Credit: William Hartenstein Exakt um 4:28:25 Uhr mitteleuropäischer Zeit hob von der Startanlage SLC-2W der Vandenberg Luftwaffenbasis in Kalifornien eine Trägerrakete des Typs Delta 2 ab, und trat ihren Weg in den Orbit an. Unter der Nutzlastverkleidung des Trägers befand sich der italienische Erdbeobachtungssatellit COSMO-Skymed 3, kurz: Cosmo 3. Von derselben Startanlage aus waren bereits Cosmo-1 am 8. Juli 2007 und Cosmo-2 am 8. Dezember 2007 in den Weltraum geschickt worden.

Das Startfenster für COSMO 3 war denkbar kurz. Nachdem die beiden Schwestersatelliten bereits im Weltraum sind, war ein Timing bis auf die Zehntelsekunde notwendig, um COSMO 3 in die Konstellation einzufügen.

 Credit: Gene Blevins, Los Angeles News
 Credit: Ron Evans

Die Delta 2 flog in der Konfiguration 7420-10: mit 4 Feststoffboostern, zwei Raketenstufen, und einer Nutzlastverkleidung aus Verbundmaterial von 10 Fuß Durchmesser (etwa drei Meter).

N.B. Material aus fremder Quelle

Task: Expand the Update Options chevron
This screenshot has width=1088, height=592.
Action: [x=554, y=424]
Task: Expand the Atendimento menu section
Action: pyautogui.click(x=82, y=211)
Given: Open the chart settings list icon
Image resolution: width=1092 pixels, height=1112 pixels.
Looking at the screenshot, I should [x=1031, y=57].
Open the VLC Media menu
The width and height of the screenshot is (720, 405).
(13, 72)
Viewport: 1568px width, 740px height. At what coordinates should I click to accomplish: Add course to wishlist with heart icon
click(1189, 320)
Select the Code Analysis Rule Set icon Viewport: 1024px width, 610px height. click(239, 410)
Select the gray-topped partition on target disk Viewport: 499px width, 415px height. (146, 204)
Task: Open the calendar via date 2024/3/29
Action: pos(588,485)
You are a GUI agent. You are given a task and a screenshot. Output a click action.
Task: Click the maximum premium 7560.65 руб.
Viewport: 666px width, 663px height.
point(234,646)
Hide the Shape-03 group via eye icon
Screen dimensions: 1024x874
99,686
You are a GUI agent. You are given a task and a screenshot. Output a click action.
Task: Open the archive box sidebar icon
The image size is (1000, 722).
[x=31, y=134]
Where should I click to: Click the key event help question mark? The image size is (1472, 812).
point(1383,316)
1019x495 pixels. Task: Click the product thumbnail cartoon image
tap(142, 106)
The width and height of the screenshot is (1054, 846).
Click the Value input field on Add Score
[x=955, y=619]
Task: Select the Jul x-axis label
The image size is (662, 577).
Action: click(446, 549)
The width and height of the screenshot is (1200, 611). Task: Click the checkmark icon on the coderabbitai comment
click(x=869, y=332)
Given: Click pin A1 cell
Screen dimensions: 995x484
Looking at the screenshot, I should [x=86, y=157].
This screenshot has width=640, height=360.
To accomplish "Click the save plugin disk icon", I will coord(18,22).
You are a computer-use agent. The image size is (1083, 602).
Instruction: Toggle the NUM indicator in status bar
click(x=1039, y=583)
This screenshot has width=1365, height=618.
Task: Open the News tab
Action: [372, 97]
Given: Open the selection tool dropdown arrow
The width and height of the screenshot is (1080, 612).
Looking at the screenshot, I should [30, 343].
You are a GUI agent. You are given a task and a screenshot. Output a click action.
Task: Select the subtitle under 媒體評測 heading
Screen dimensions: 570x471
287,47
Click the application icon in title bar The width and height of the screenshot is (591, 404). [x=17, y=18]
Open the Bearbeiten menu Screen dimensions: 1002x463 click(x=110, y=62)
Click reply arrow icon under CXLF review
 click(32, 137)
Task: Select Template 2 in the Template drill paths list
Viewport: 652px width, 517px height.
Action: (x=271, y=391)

Nach 58 Minuten und 19 Sekunden Flugzeit wurde der Satellit wie vorgesehen in einer annähernd kreisförmigen, sonnensynchronen Bahn um die Erde in 620 Kilometern Höhe ausgesetzt.Damit war für die Delta 2 der 84. erfolgreiche Start in ununterbrochener Folge erreicht.

COSMO-Skymed (Constellation of small Satellites for Mediterranean basin Observation). wird von Italiens Weltraumorganisation ASI (Agenzia Spaziale Italiana) betrieben. Die übernahm das italienische Staatsministerium für Forschung und für Verteidigung.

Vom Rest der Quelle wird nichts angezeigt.